Village in Devon, England

Bishopsteignton /ˌbɪʃəpˈsteɪntən/ is a village and civil parish in South Devon, England, between Newton Abbot and Teignmouth, close to the Teign Estuary. The village is on a steep hill, and has a post office and pharmacy and a small, family-run village shop. The village school has about 180 pupils. The electoral ward had a population of 2,570 at the 2011 census.

The village has three churches: one Gospel Hall (Plymouth Brethren), one Methodist and one Anglican, St John The Baptist, with a fine Norman doorway that survived Victorian restoration. Among the tombstones are some who were victims of plague, and above the churchyard are the remains of a 14th-century sanctuary chapel built by John Grandisson, Bishop of Exeter to provide a refuge for felons who had accepted life banishment, as they travelled from Exeter to sail from Teignmouth.

The village has four pubs: The Old Commercial, The Old Workshop, the Ring of Bells and the Cockhaven Arms. It also has a local brewery called Red Rock based behind the Old Workshop pub, the Old Walls Vineyard and Shute Fruit and Produce, a pick your own field.

There is a small beach on the estuary, known locally as Down Steps, the River Beach or Red Rock. It is reached via a footpath from the village that crosses the main Teignmouth to Newton Abbot road and the railway, and goes down the steep Luxton Steps.
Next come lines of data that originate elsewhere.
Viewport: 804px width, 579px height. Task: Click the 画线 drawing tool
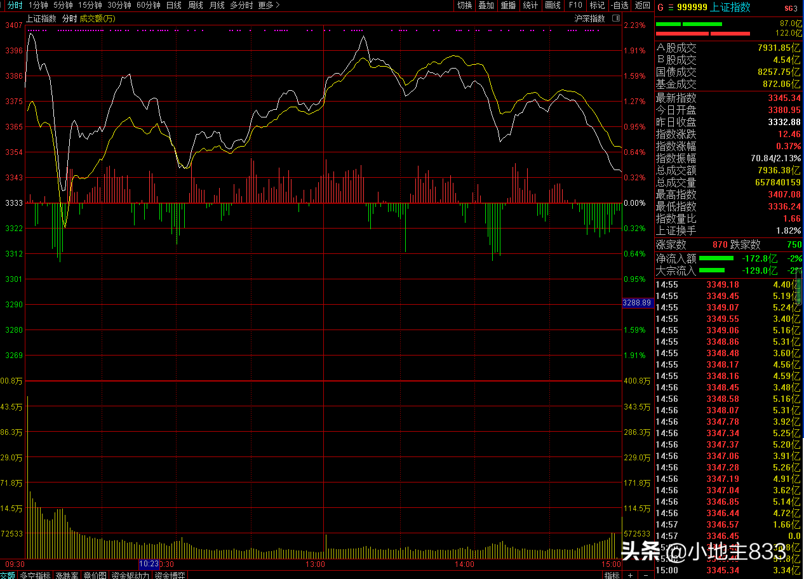point(553,5)
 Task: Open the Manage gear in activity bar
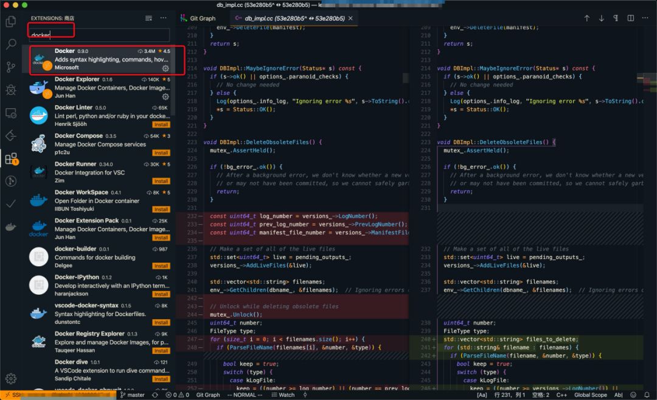tap(11, 379)
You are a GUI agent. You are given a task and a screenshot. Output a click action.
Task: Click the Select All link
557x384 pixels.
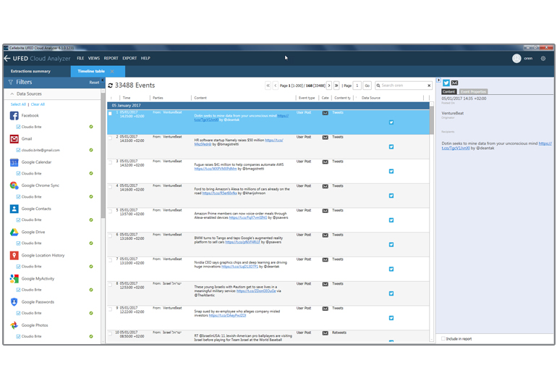[18, 104]
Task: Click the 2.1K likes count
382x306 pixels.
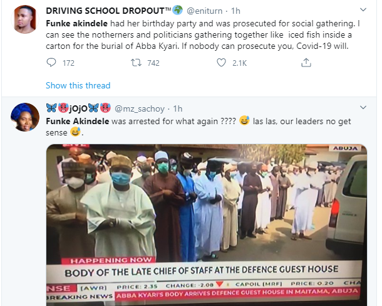Action: (x=240, y=63)
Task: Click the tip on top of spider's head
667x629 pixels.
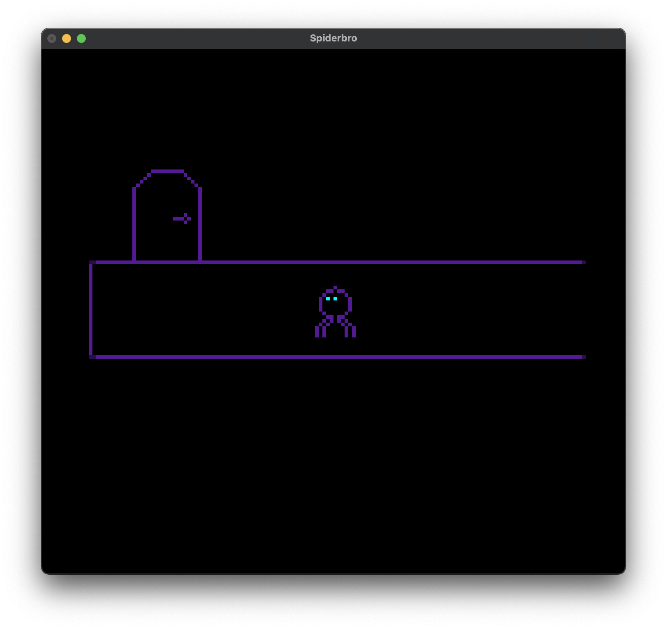Action: pos(335,287)
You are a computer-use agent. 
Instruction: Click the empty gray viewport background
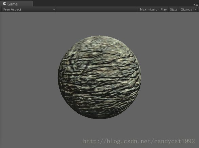29,76
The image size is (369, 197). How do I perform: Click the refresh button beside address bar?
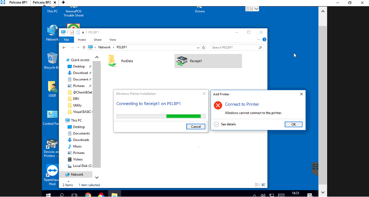coord(204,47)
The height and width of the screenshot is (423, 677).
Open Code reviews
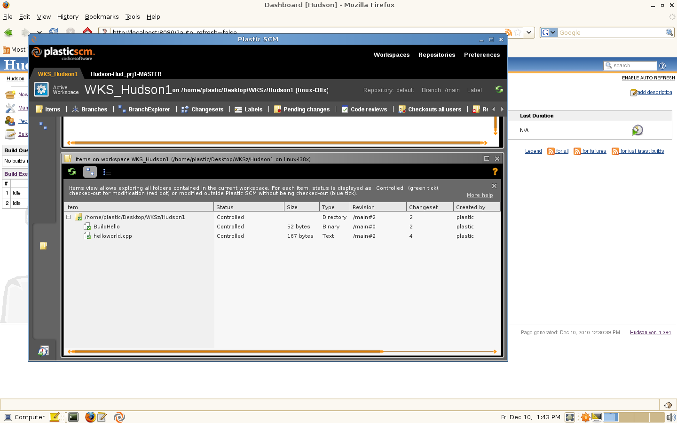[368, 109]
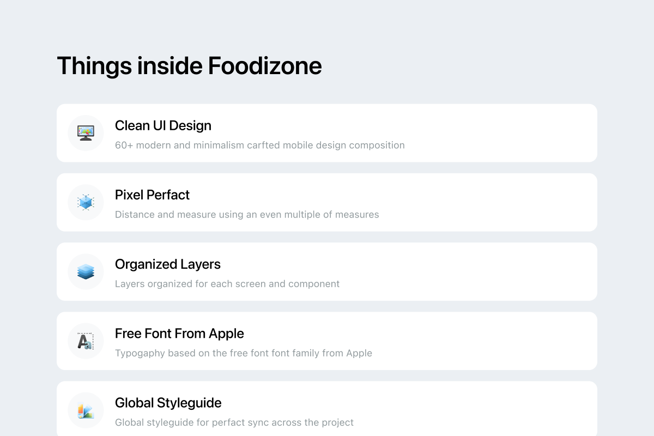Select the 'Pixel Perfact' heading
Image resolution: width=654 pixels, height=436 pixels.
tap(152, 195)

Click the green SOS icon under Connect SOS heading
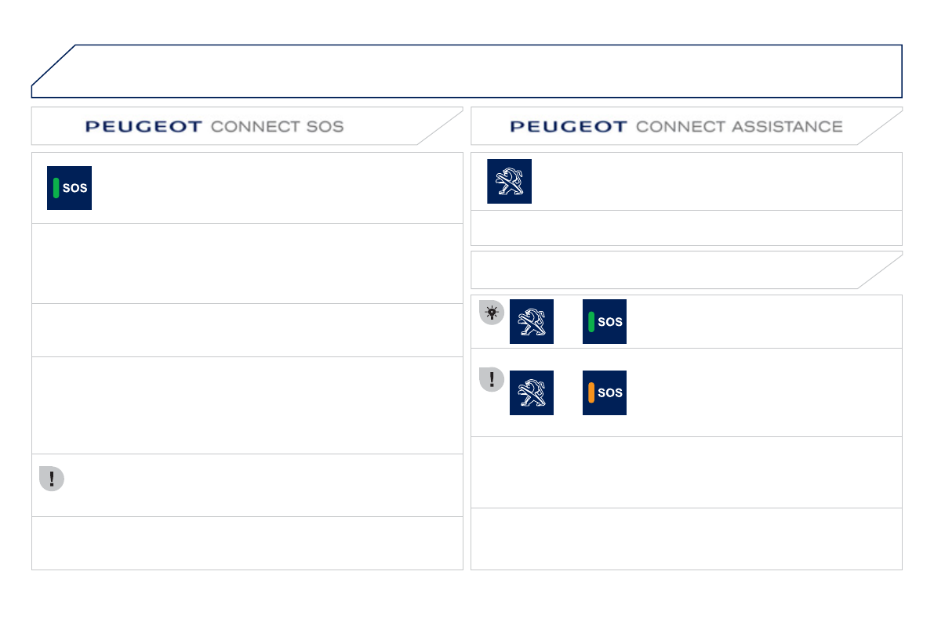(69, 188)
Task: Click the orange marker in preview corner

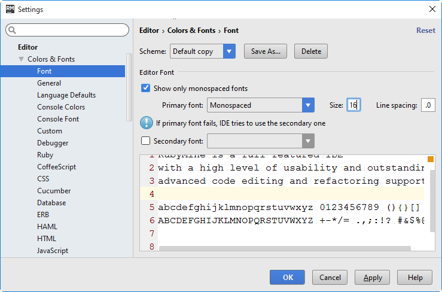Action: tap(430, 159)
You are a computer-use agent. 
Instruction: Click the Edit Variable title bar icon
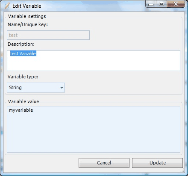[7, 6]
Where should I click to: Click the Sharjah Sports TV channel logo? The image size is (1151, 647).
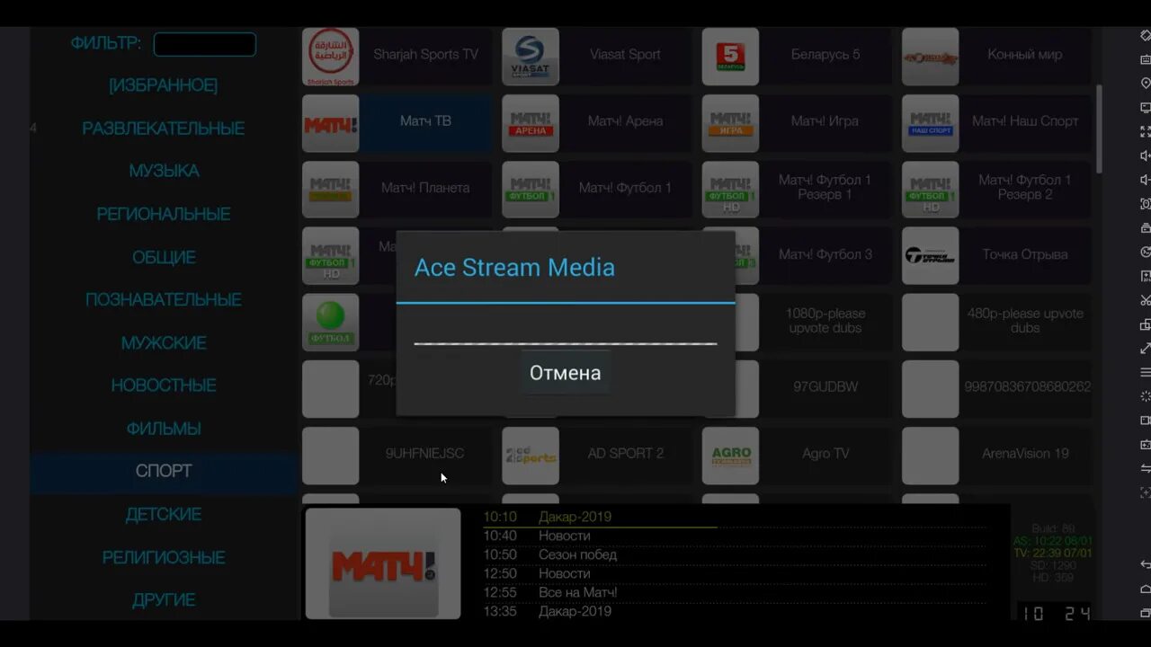(330, 55)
This ancient footpath leads to the point where villagers could ford the river at low tide to reach Coombe Cellars.

Half a mile away is the Bishop's Palace, now a ruin (hence the local name of the Old Walls), built in the 13th century by Walter de Bronescombe, and expanded later by Grandisson. It is an example of a small and compact bishop's palace and the remains include an inner and outer court plus substantial buried remains. The site is a scheduled monument and Grade II* listed building.

The civil parish also includes the hamlet of Ashwell, half a mile west of the village, and the village of Luton, 2 miles north of Bishopsteignton.